* PAGE EXTRACT:
_ _ _ _ _

What would happen if the most powerful technology company in the world and the largest clandestine spying agency in the world joined forces?

No need to wonder. Just look around you. It’s happened already. Thanks to an insidious partnership between Google and the National Security Agency (NSA) that grows more invasive and more subtle with every passing day, “we the people” have become little more than data consumer commodities to be bought, sold and paid for over and over again.

With every smartphone we buy, every GPS device we install, every Twitter, Facebook, and Google account we open, every frequent buyer card we use for purchases—whether at the grocer’s, the yogurt shop, the airlines or the department store, and every credit and debit card we use to pay for our transactions, we’re helping Corporate America build a dossier for its government counterparts on who we know, what we think, how we spend our money, and how we spend our time.

What’s worse, this for-profit surveillance scheme, far larger than anything the NSA could capture just by tapping into our phone calls, is made possible by our consumer dollars and our cooperation. All those disclaimers you scroll though without reading them, the ones written in minute font, only to quickly click on the “Agree” button at the end so you can get to the next step—downloading software, opening up a social media account, adding a new app to your phone or computer: those signify your written consent to having your activities monitored, recorded and shared.

It’s not just the surveillance you consent to that’s being shared with the government, however. It’s the very technology you happily and unquestioningly use which is being hardwired to give the government easy access to your activities.

_ _ _ _ _

* GIVEN REQUEST A:
According to the surveillance excerpt, what does clicking the “Agree” button at the end of a disclaimer signify?
* GIVEN REQUEST B:
Continue the surveillance excerpt, starting after its final sentence.
The lines after the surveillance excerpt are not needed.

* SUPPLIED MATERIAL:
_ _ _ _ _

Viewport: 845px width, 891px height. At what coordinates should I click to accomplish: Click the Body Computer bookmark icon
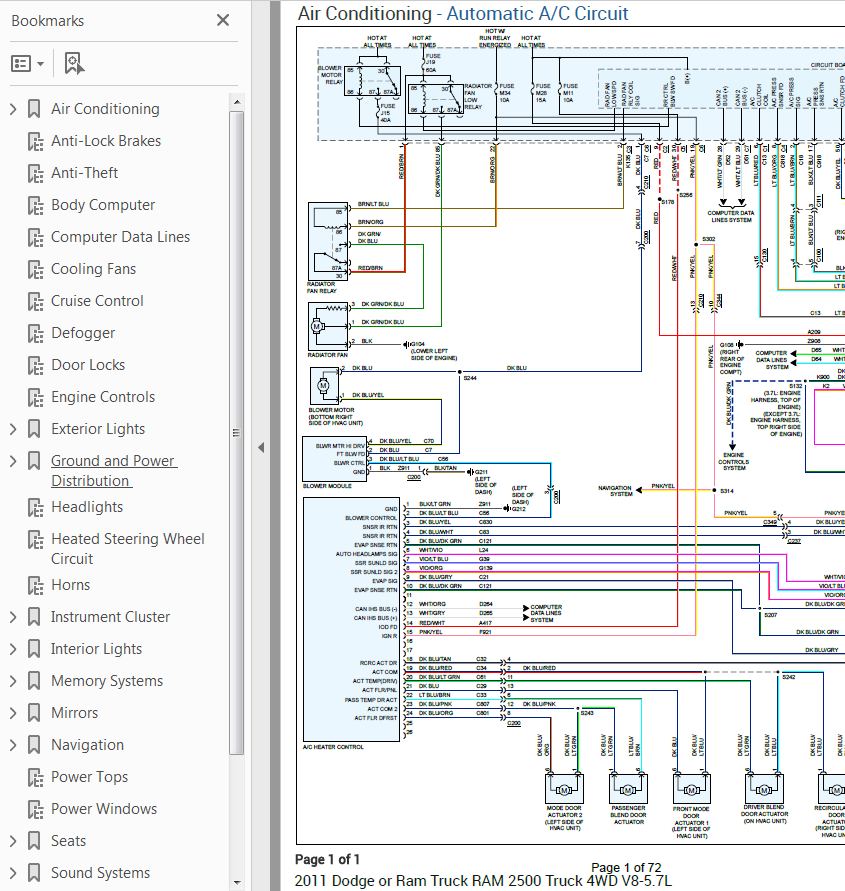pos(35,205)
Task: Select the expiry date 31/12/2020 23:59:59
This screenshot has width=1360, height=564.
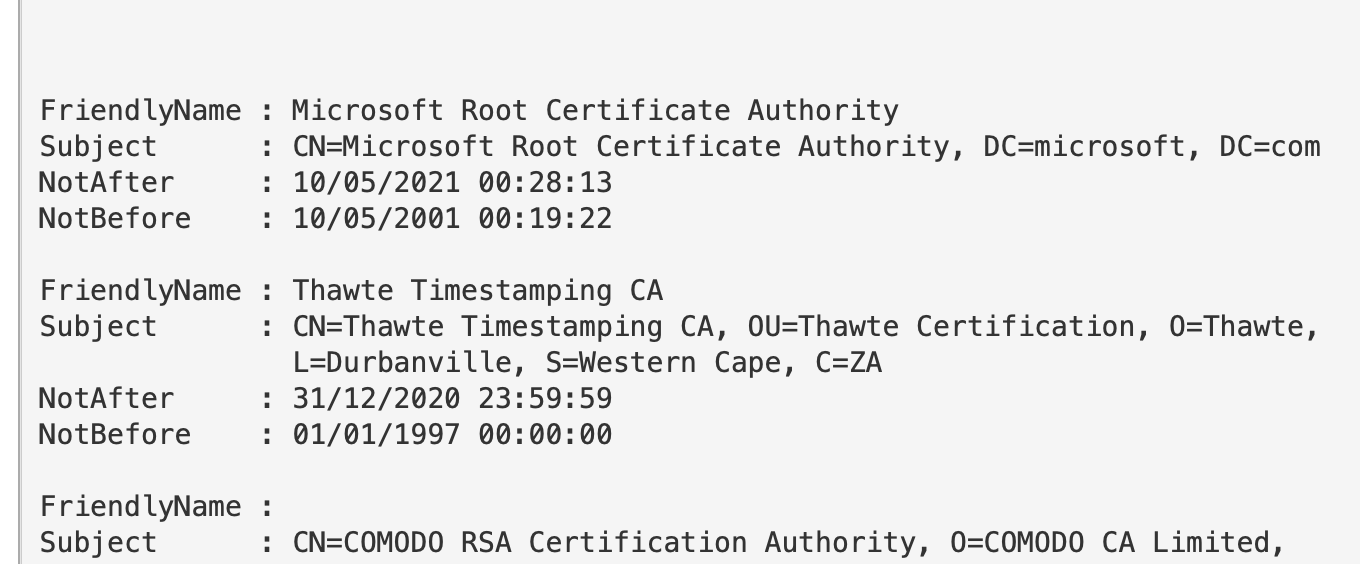Action: click(452, 399)
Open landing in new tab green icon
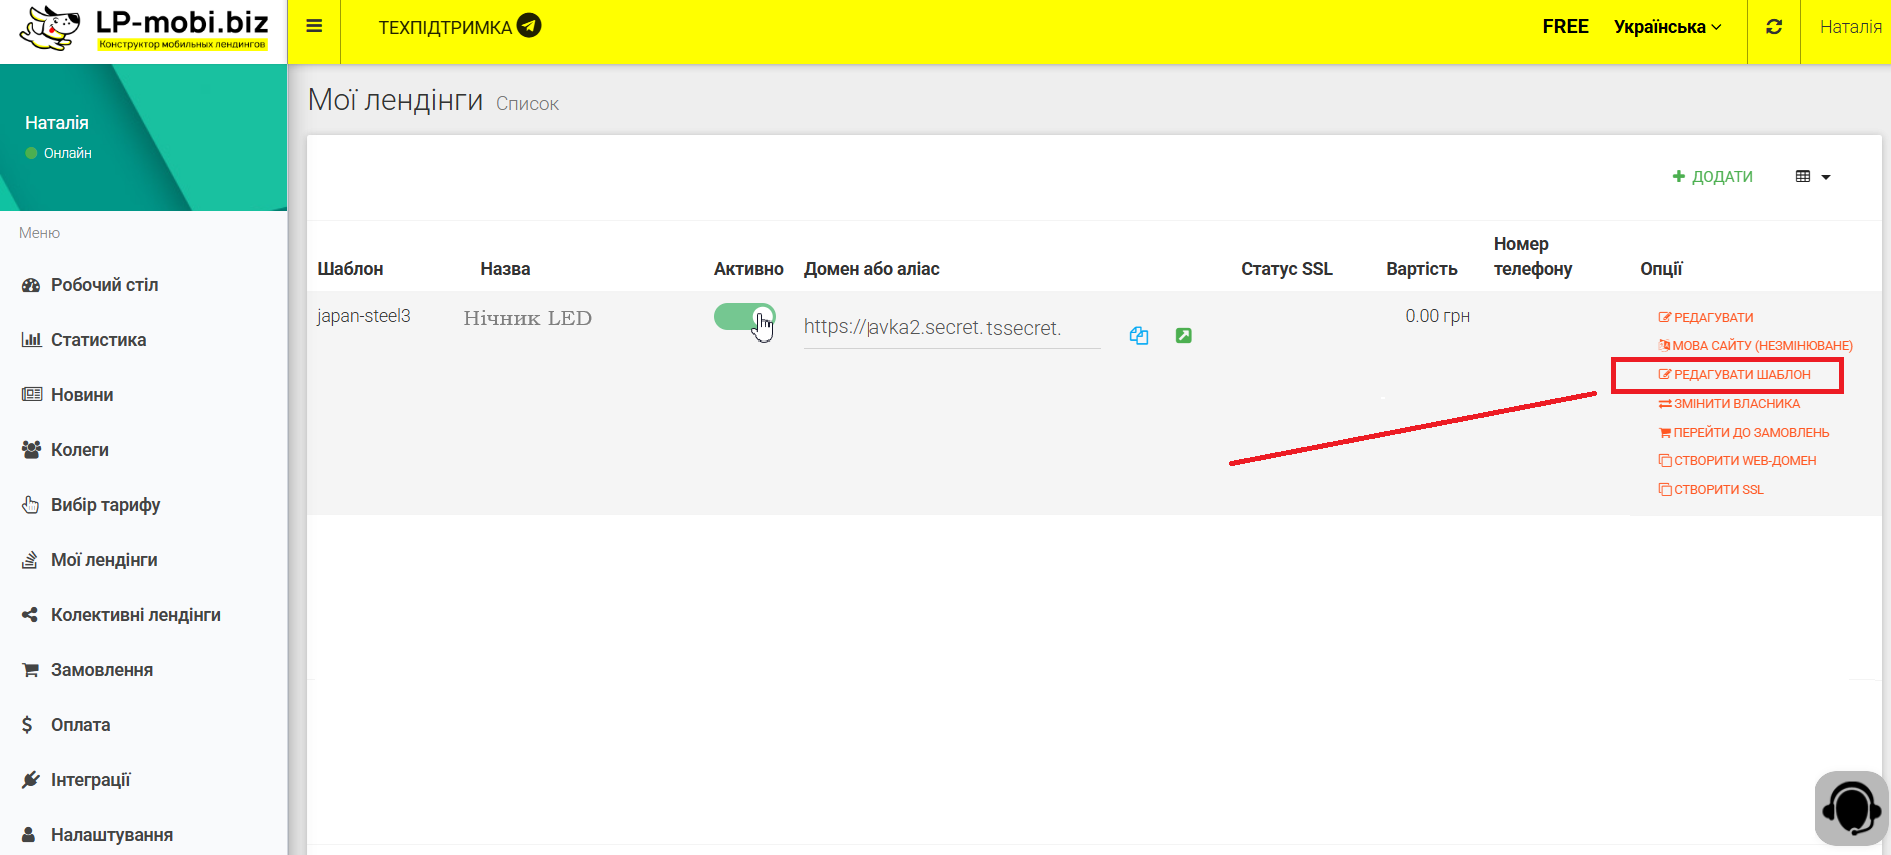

_ _ _ _ _

* OUTPUT A:
It signifies your written consent to having your activities monitored, recorded and shared.

* OUTPUT B:
In this way, Congress can pass all the legislation it wants—it will have no real effect on the NSA’s activities—because the NSA no longer needs to dirty its hands by spying on Americans’ phone, email and internet activities, and the government can absolve itself of any direct wrongdoing. They can go straight to the source, as evidenced by a Freedom of Information Act request detailing the close relationship between Google higher-ups Eric Schmidt and Sergey Brin and NSA Director Gen. Keith Alexander. With Google in its hip pocket, the NSA can just bypass any legislative restrictions dreamed up to appease the electorate and buy their way into a surveillance state.

The government’s motives aren’t too difficult to understand—money, power, control—but what do corporate giants like Google stand to gain from colluding with Big Brother? Money, power, control. As privacy and security expert Bruce Schneier observed, “The main focus of massive Internet companies and government agencies both still largely align: to keep us all under constant surveillance. When they bicker, it’s mostly role-playing designed to keep us blasé about what’s really going on.”

While one billion people use Google every day, none of them pay to utilize Google’s services. However, there’s a good reason that Google doesn’t charge for its services, and it has nothing to do with magnanimity, generosity, altruism, or munificence. If as the old adage warns, there’s no such thing as a free lunch, then what does Google get out of the relationship? Simple: Google gets us.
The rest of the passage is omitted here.